Multi-faceted Nina Tolstrup trained as a designer at the prestigious Les Ateliers School of Industrial Design in Paris and has a BA in Marketing from the Business School in Copenhagen. She is currently designing products for companies while also taking a pro-active approach designing, manufacturing and selling her own ranges under the Studiomama name. Here she shares the joyous interweaving of work and family at home and on the weekends.
I have my studio at home and a workshop down the road. I love the area in which I live, it’s in the heart of the East End, situated close to Brick Lane flea market and Columbia Road flower market. I love the atmosphere and characters you find as well as the odd bits of bric-a-brac. I am by nature a collector and cannot help arriving home with some strange artifact that I’m sure will come in handy one day.
Our live-work space is hidden away from the densely urban populated area in a very narrow cobbled street. According to our local pie and mash shop owner, who holds the collective memory of the neighborhood, it is a former sausage factory. When we acquired the space an artist had been living there and it was a raw shell. I worked on developing the space, it was a labor of love! It is unusual in many ways, and somehow secluded in this urban melee. It would be nice to have more space as we are constantly accumulating bits and pieces and the space is becoming increasingly cluttered.
I love working from home but it also means that there is little separation between work and family life. My studio is part of our open space living room and kitchen. I can’t claim that I’m juggling the work, life and family situation very well, but being a designer helps a lot - when the kids comes back from school they find the tables and floor full of drawings, paper models, glue gun and scissors and they join in as if it had been set up for their playtime.

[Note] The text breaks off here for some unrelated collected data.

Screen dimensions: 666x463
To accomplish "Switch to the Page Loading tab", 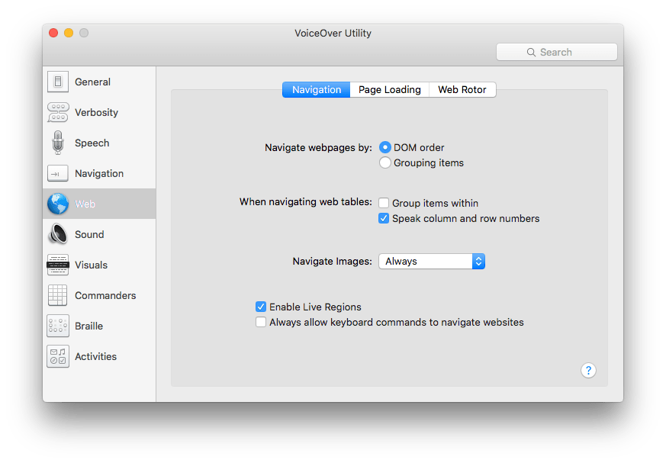I will click(389, 89).
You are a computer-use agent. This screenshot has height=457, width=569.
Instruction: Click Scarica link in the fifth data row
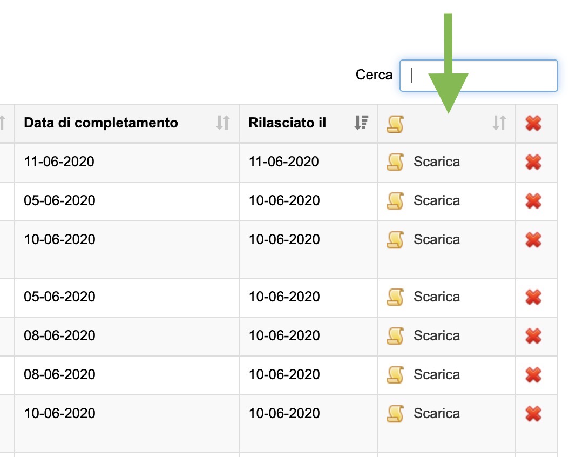pyautogui.click(x=437, y=335)
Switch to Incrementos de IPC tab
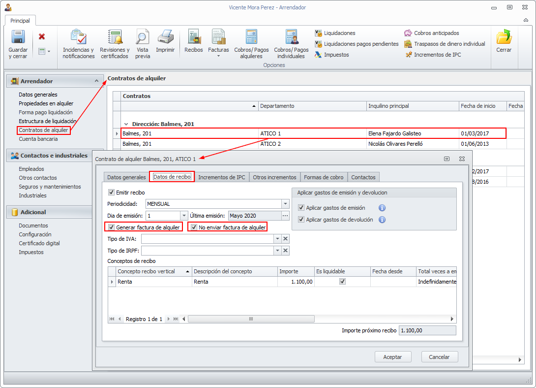This screenshot has height=388, width=536. (x=221, y=177)
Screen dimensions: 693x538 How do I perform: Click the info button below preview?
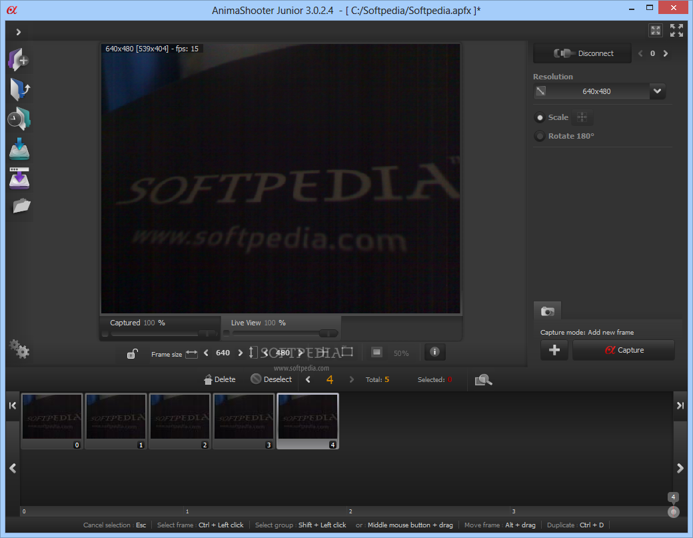coord(434,352)
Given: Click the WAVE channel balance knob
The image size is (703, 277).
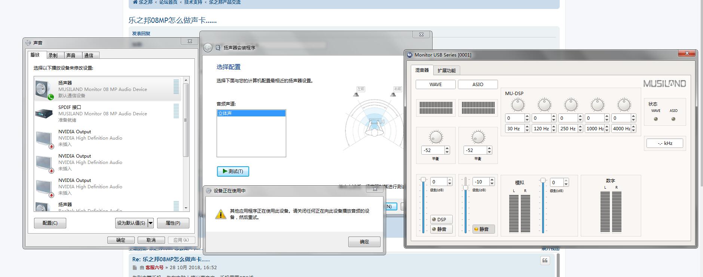Looking at the screenshot, I should (435, 137).
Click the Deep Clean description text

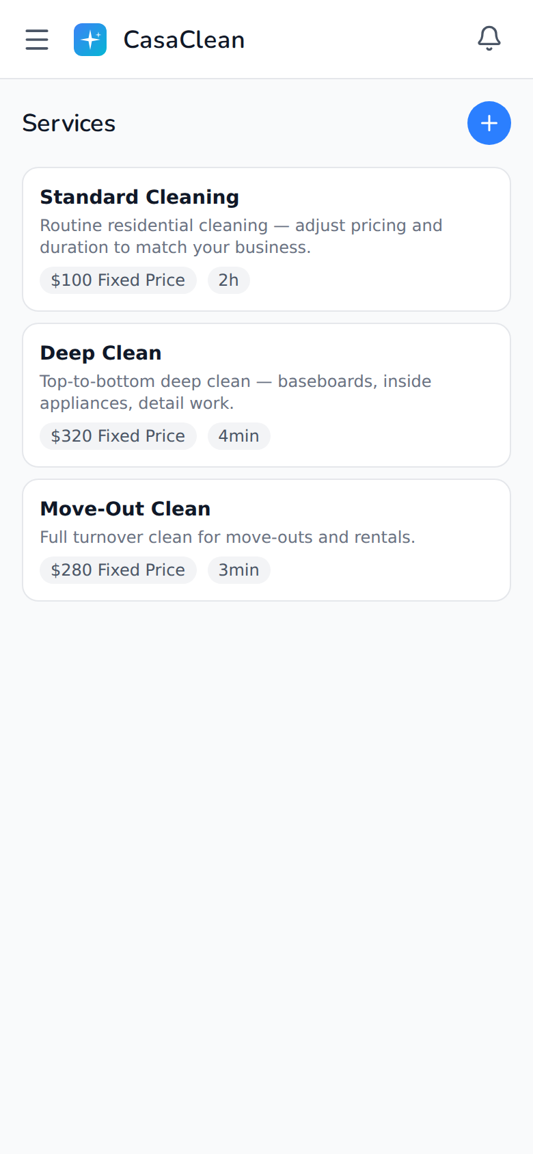click(x=236, y=392)
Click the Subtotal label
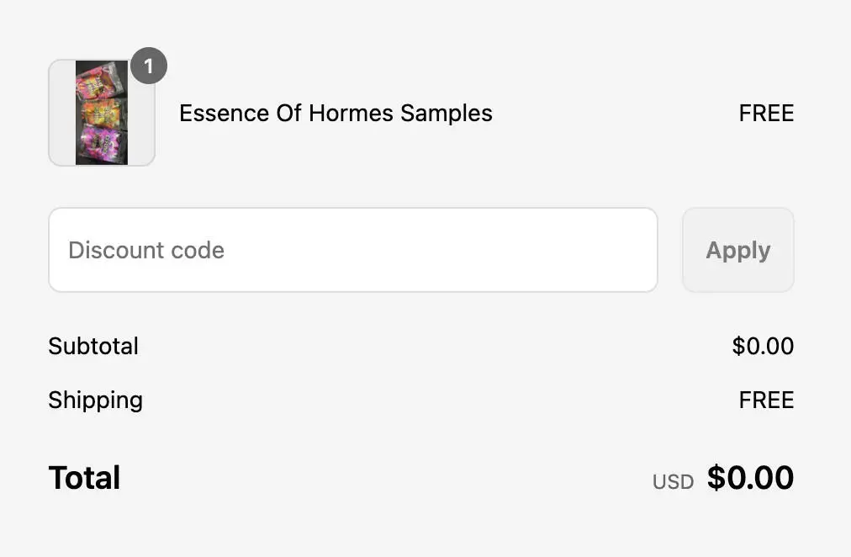 tap(93, 346)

It is a bit trickier when I’m working on the computer — as the kids are always happy to get on a computer in the studio the good thing, I guess, is that at least I’m around and the kids can participate in or follow what I’m up to. Weighing it all up, I can’t imagine working in a different way.
The perfect work-life balance does not exist; I’m always working or never working, depending on who is doing the judging. My kids do not think I’m ever working. How can you call making doodles in your sketch book work? Or cutting shapes in paper and cardboard? Achieving balance in our family life is dependent on our weekend chalet on the beach. This is the one place in the world where I can’t work. I fish, cook, play, swim, sail in my canoe and socialize with friends. This stream of unconscious stuff fuels the soul and body. It is kind of magical but also puzzling how places can define moods and energies.
The chalet is a simple timber construction sitting on steel frame, clad with cedar shingles on the exterior and roughly cut pine on the interior. Every time I enter the smell of the pine hits me, and serves to evoke the nature of the place. Here time takes on a different dimension: even being there a short time somehow feels longer and you leave feeling recharged. There is never any plan, but always things to do. I feel a strong connection to the place and the bleak landscape which has its own strange beauty.
I love to see the changing seasons and the contrast of light during the course of the day. The sea is often out for hours, uncovering mudflats for us to walk on. We have learnt to forage for food, collecting seaweed and salt as well as cockles and mussels.
I love this contrast between the dense urban living and the open, spacious, visceral nature of the coast. I feel that this relaxing state of mind stimulates and nourishes the soul and in turn stimulates creativity.